Abstract: SA-PO0643
Computational Pathogenicity Prediction of Autosomal Recessive Aquaporin 2 (AQP2) Mutations (ArM)
Session Information
- Monogenic Kidney Diseases: Tubular and Other
November 08, 2025 | Location: Exhibit Hall, Convention Center
Abstract Time: 10:00 AM - 12:00 PM
Category: Genetic Diseases of the Kidneys
- 1201 Genetic Diseases of the Kidneys: Monogenic Kidney Diseases
Authors
- Rodriguez, Esteban, University of South Florida Morsani College of Medicine, Tampa, Florida, United States
- Durr, Jacques A., University of South Florida Morsani College of Medicine, Tampa, Florida, United States
- Amerson, John K., University of South Florida Morsani College of Medicine, Tampa, Florida, United States
- Audi, Akram, University of South Florida Morsani College of Medicine, Tampa, Florida, United States
- Reddy, Purushottam, Tampa General Hospital Brooksville, Brooksville, Florida, United States
- P Narayanankutty, Naveen, University of South Florida Morsani College of Medicine, Tampa, Florida, United States
Introduction
ArM pathogenicity typically requires homozygous/compound heterozygous NDI or functional assays. What is the role of emerging AI/machine learning in predicting ArM pathogenicity for VUS, variants of unknown significance?
Case Description
A cognitively delayed adult female patient presented with severe hypernatremia (177 mmol/L) and 15L/d dDAVP-unresponsive polyuria. She had normal pituitary MRI, high copeptin, and a history of recurrent infant dehydrations (aunt's report), but negative family history. She improved on chlorthalidone/low Na diet.

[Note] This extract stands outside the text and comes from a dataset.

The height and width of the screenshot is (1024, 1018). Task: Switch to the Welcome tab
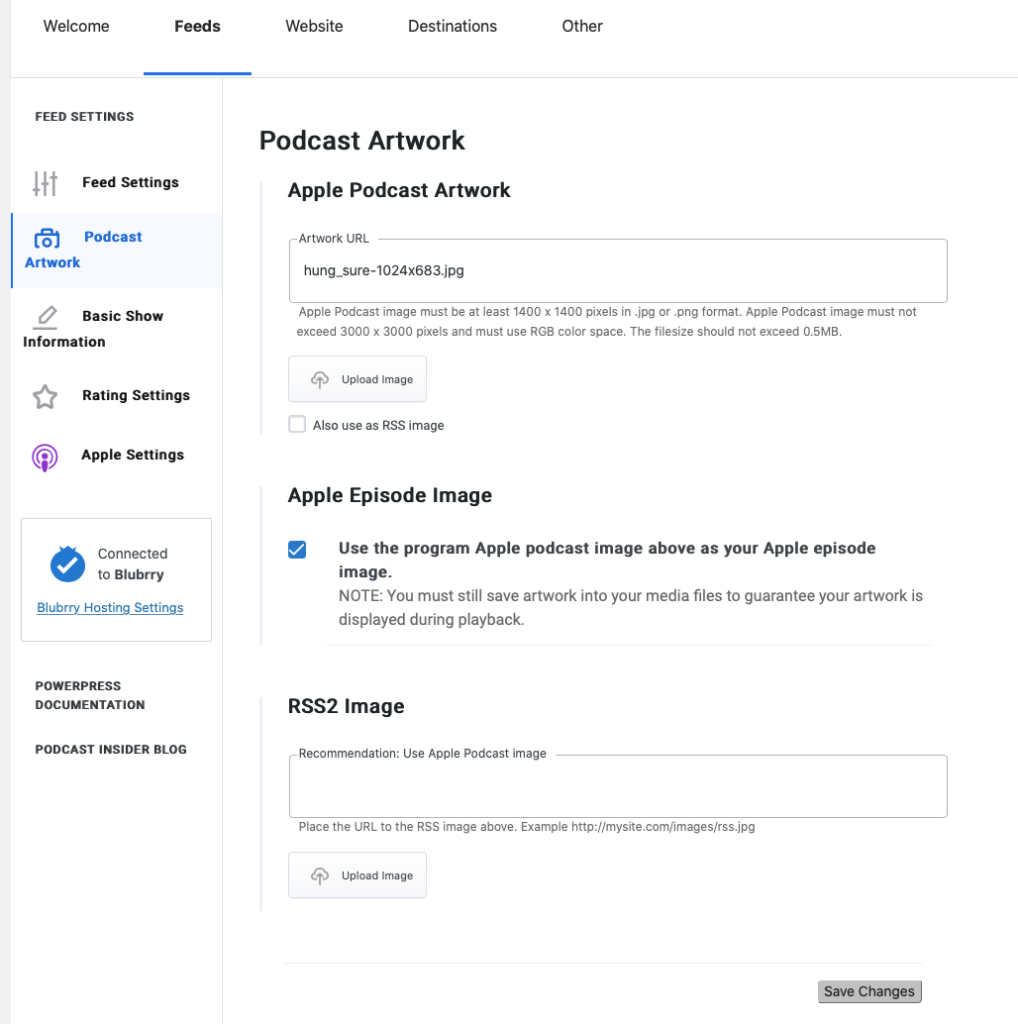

She was homozygous for AQP2 ArM c.499T>C (p.Ser167Pro), a VUS by ClinVar. Wildtype (wt) AQP2 is a homotetramer of a 271 aa-long 6 TransMemberane helix chain with S167 in the middle of TM5 (UniProt P41181). AlphaMissense gives this ArM a high pathogenicity score, 0.98/1! We modeled its 3D structure using AlphaFold3. S167P abolishes S167’s H-bonds to Q140 (TM4) and its intraTM H-bond (red arrow). This, with P’s steric distortion likely breaks the α helix or misfolds the ArM, hence the transition in per-residue confidence color from dark- (Very High, wt) to light blue (Confident only, ArM below P167). AI predicts novel C144(TM5)-T54 (chain D) H-bond (green arrow). Missense3D predicts 3 buried H-bond losses and a switch from buried S167 to solvent accessible P167. gnomAD lists only 5 heterozygous ArM alleles/1609744. Strong in-silico pathogenicity (REVEL, PolyPhen-2, DynaMut, Varsome, and others with meta-scoring) contrasts VUS database classification due to absent NDI phenotype reports.
Discussion
The scarcity of in vivo NDI phenotypes and limited access to in vitro ArM functional assays require in silico VUS pathogenicity predictions by emerging AI/neural nets using evolutionary/ensemble/protein-LLMs. Yet, while “AI solved the fold,” modeling folding accuracy lags, as exemplified by a 3D-improbable ArM with a water-accessible nonpolar Pro167 in lieu of a buried highly conserved polar aa in a water channel, a striking irony.